Injustiça?: Mulheres ganham 21% a menos que homens, diz pesquisa
Esse cenário está diretamente ligado à realidade enfrentada por muitas mulheres no mercado de trabalho.

Um novo levantamento do Ministério do Trabalho e Emprego mostra que o número de mulheres empregadas no Brasil aumentou, mesmo assim, elas ganham, em média, 21,3% a menos que os homens no setor privado.
E a desigualdade salarial vem aumentando: em 2024 a diferença era de 19,4%. Depois subiu para 20,7%, passou para 20,9%, chegou a 21,2%… e agora bateu os 21,3%, segundo o 5º Relatório de Transparência Salarial, divulgado nesta semana.
Em média, as mulheres recebem cerca de R$ 3.965, enquanto os colegas ganham R$ 5.039. A pesquisa também revela que a diferença é maior nos setores da agropecuária e indústria.

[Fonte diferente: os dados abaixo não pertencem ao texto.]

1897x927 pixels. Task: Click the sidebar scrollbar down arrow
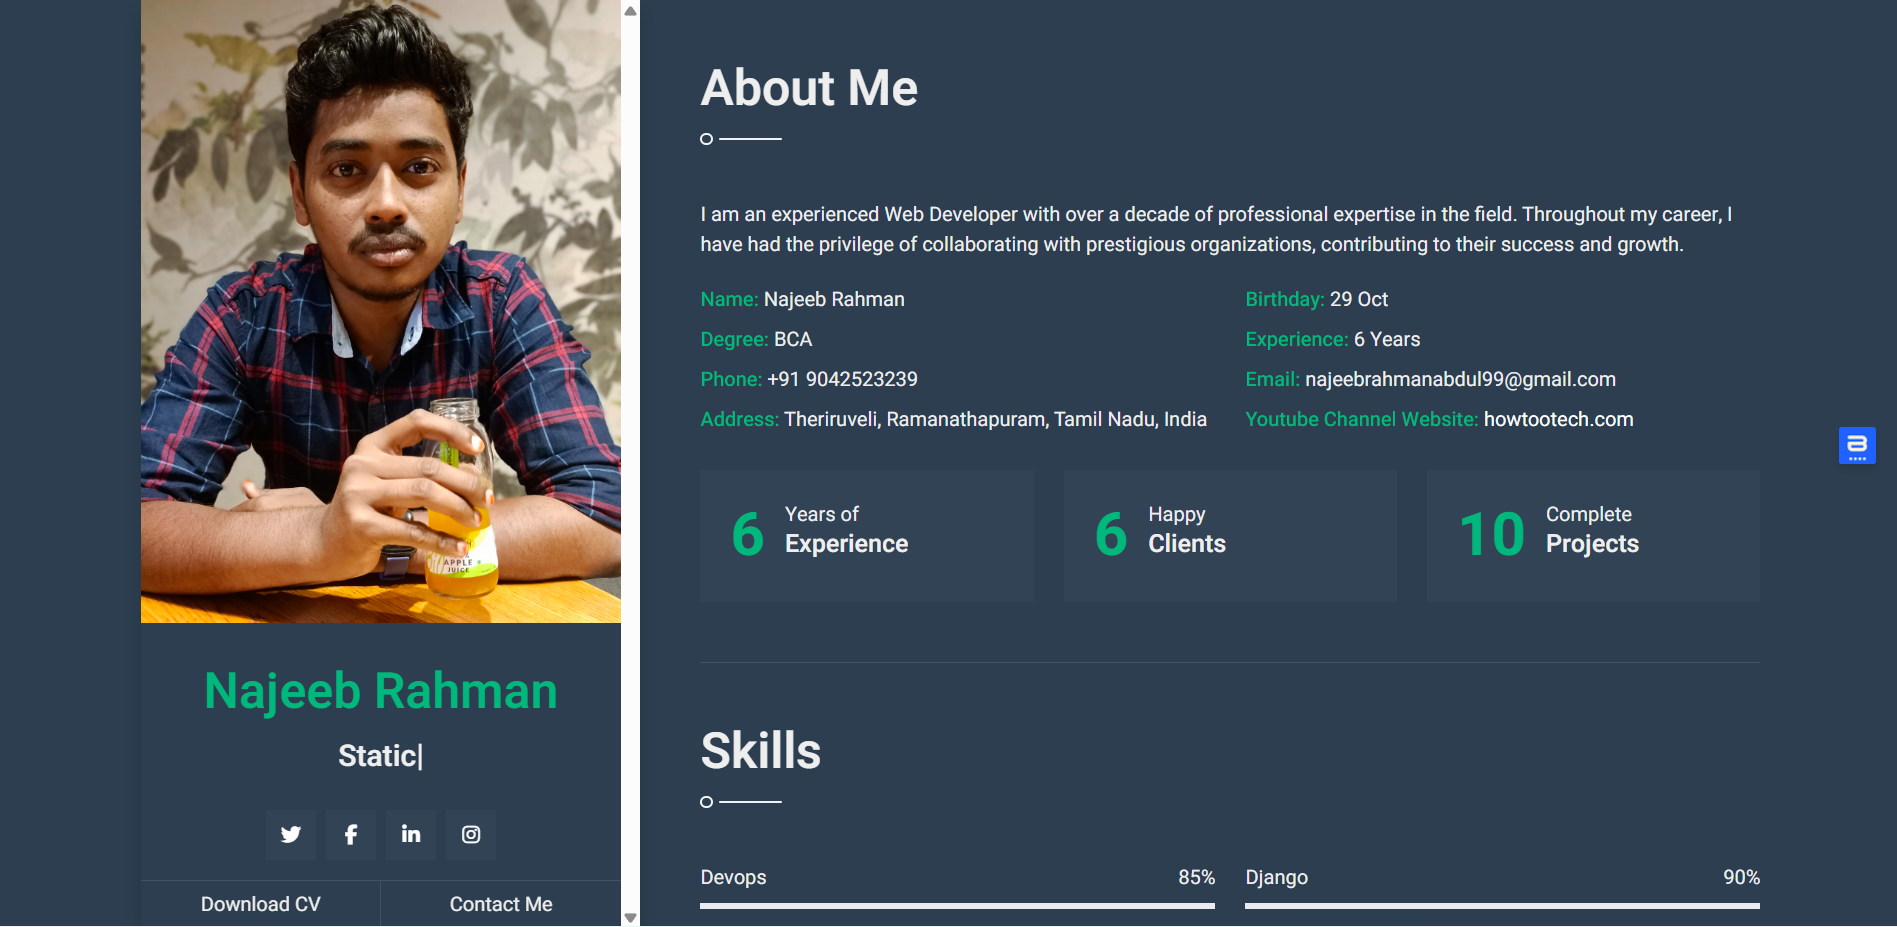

Esse cenário está diretamente ligado à realidade enfrentada por muitas mulheres no mercado de trabalho. A maternidade e a responsabilidade maior com filhos e tarefas domésticas ainda fazem com que elas tenham mais pausas na carreira, menos tempo de dedicação contínua e, muitas vezes, menos acesso a cargos de liderança, o que impacta diretamente nos salários. Além disso, há concentração em áreas historicamente menos valorizadas e situações de discriminação que ainda persistem.
O cenário mostra que o Brasil precisa de novas políticas para garantir transparência, fiscalização e combate à discriminação no ambiente de trabalho.